Mike didn’t offer any assistance. “What did she say?”
“Harriet? That she could handle this herself. That counseling like this was her specialty. She had only been seeing Katrina since late summer, so the differences were not as startling to her as they were to some of us who had known her before she was assaulted. But she led me to believe that she was the expert, so I left it alone. Harriet told me all the symptoms I mentioned were consistent with rape trauma syndrome.”
“Did you and Katrina continue to talk about it, too?”
“Not really. By the beginning of November, she was already hinting to me that she was thinking about going home, to Cape Town. Her father was there-”
“Do you have a telephone number for him?”
“It’s in the personnel folder here. I don’t think it will do you much good. She told me her father was in a nursing home. Early-onset Alzheimer’s, if I’m not mistaken. I told her I thought it was crazy for her to go back there, for two reasons.”
“What were they?”
“I thought she needed to get well before she went home. Brought out that stubborn streak she had. She got all fired up about the medical care in South Africa and how advanced it was. That if there was something psychological impeding her recovery, it would do her good to get out of this environment, where the rape occurred. And that if it was medical as I suspected-and she doubted that, by the way, because she placed such faith in Harriet-then the best doctors in the world were in Cape Town.”
“And your second reason for thinking she shouldn’t leave?”
“The work she was doing.”
“They don’t have tombs in Africa?” Mike asked. “They don’t have museums?”
“Of course they do. But nothing like her specialty. She had already applied for a job. I’d written a letter of recommendation, which you’ll also see in the file.”
“For what kind of position?”
“The McGregor Museum. It’s in Kimberley, South Africa.”
“They’ve got a medieval art department?” I asked.
“Botany. Archaeology. Cultural history. Zoology. Natural history. Science, not medieval art. They’re what you do at the McGregor. That was my point, Ms. Cooper. Katrina was such a promising student in this highly competitive field. But all of the medieval studies programs are limited to the European and American institutions. She was throwing away ten years of her education.”
“But it was her home, Mr. Bellinger.”
“Her mother was dead. Her father didn’t know her any longer. She’d gone to university in England, so her friends were scattered all over the world.That wasn’t home, in South Africa.
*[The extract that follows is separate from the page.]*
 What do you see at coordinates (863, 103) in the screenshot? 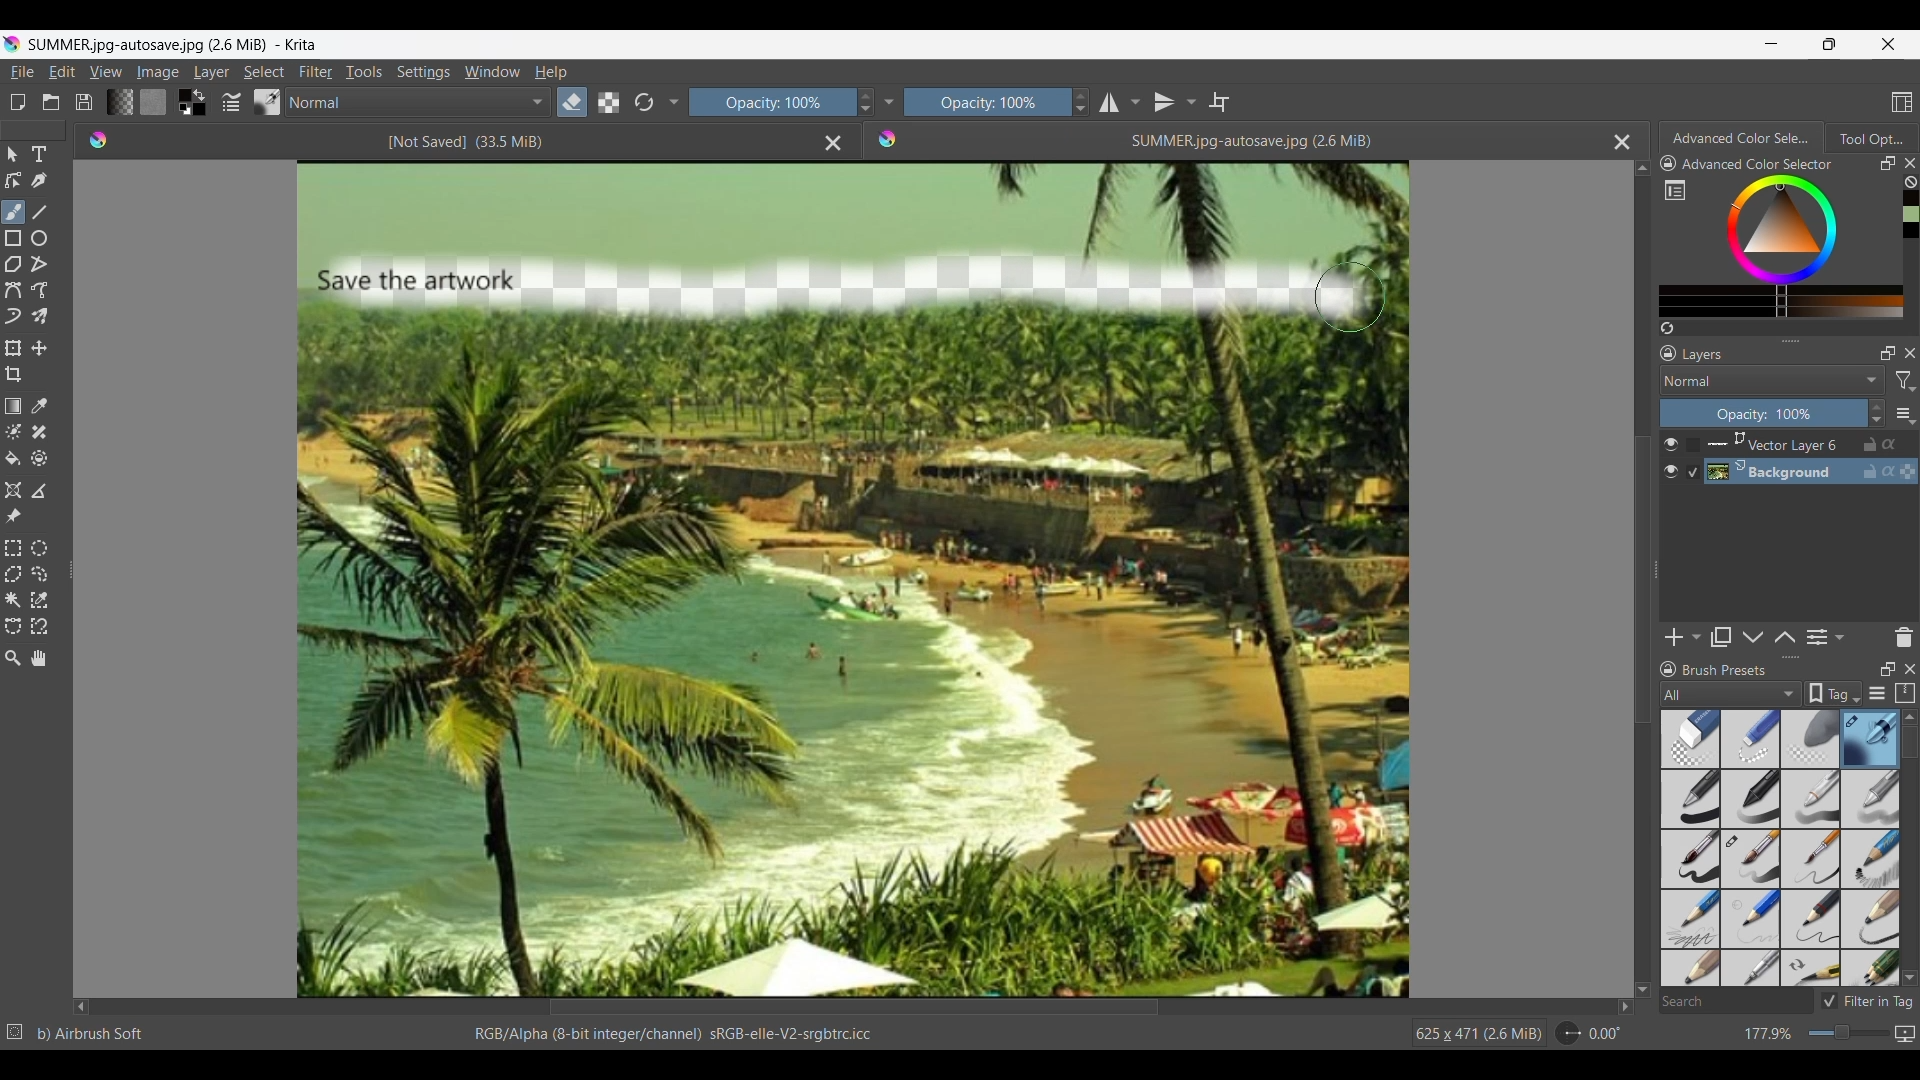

She was beginning to make herself a decent life here.” Bellinger was pacing now and was getting more agitated as he spoke about his efforts to stop Katrina from leaving New York. “Anna Friedrichs and I were hoping to restore her health and well-being. I’d talked to Eve about letting her transfer her work to the main branch of the Met so she didn’t have to deal with coming through Fort Tryon Park every day.”
“Sounds like you wanted to keep her around,” Mike said.
“Very much so. I even suggested a leave of absence. Go home for the holidays. Visit her father. See that there was nothing left for her in Cape Town. Now I can only imagine the pressure she was experiencing if someone here was trying to kill her all that time.”
Bellinger hesitated, then looked across his desk to Mike and Mercer. “Are you going to tell me? Am I entitled to know how she died?”
“Poison, most probably.”
He pulled out his chair and sat down, throwing his head back and studying a gargoyle in the arch of the ceiling. The last thing I expected to hear him do was laugh.
“I hope to hell it wasn’t arsenic. I’ve got enough of it here to do in all of us.”